PROVIDED INFORMATION:
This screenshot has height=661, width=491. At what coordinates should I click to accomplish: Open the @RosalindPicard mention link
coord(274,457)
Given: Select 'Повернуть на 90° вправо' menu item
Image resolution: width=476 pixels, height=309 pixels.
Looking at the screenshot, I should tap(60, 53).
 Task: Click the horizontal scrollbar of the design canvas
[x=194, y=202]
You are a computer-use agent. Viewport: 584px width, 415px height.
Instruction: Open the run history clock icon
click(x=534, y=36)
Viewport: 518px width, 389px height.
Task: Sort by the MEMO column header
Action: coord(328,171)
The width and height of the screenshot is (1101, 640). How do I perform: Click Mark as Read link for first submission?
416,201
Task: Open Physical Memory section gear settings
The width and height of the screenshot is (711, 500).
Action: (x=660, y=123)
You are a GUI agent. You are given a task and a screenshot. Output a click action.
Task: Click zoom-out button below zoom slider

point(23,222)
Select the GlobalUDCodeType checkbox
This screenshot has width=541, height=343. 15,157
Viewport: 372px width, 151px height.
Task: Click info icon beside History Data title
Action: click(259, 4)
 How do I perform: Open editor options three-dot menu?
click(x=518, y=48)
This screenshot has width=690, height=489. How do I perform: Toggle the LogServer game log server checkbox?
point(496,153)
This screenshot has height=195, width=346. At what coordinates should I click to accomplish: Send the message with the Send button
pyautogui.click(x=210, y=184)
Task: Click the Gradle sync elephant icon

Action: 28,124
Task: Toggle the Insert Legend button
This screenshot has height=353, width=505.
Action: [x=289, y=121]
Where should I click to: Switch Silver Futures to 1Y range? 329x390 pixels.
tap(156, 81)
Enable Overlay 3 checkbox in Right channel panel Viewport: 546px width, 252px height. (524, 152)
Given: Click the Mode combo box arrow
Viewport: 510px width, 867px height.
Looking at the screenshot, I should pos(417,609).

WHAT IS BEING ASKED: Find and show each line of the listing with the word "agent".

RESPONSE FOR THIS EXERCISE:
You are a computer-use agent. Viewport: 584px width, 415px height.
You are a GUI agent. You are given a task and a screenshot. Output a click action.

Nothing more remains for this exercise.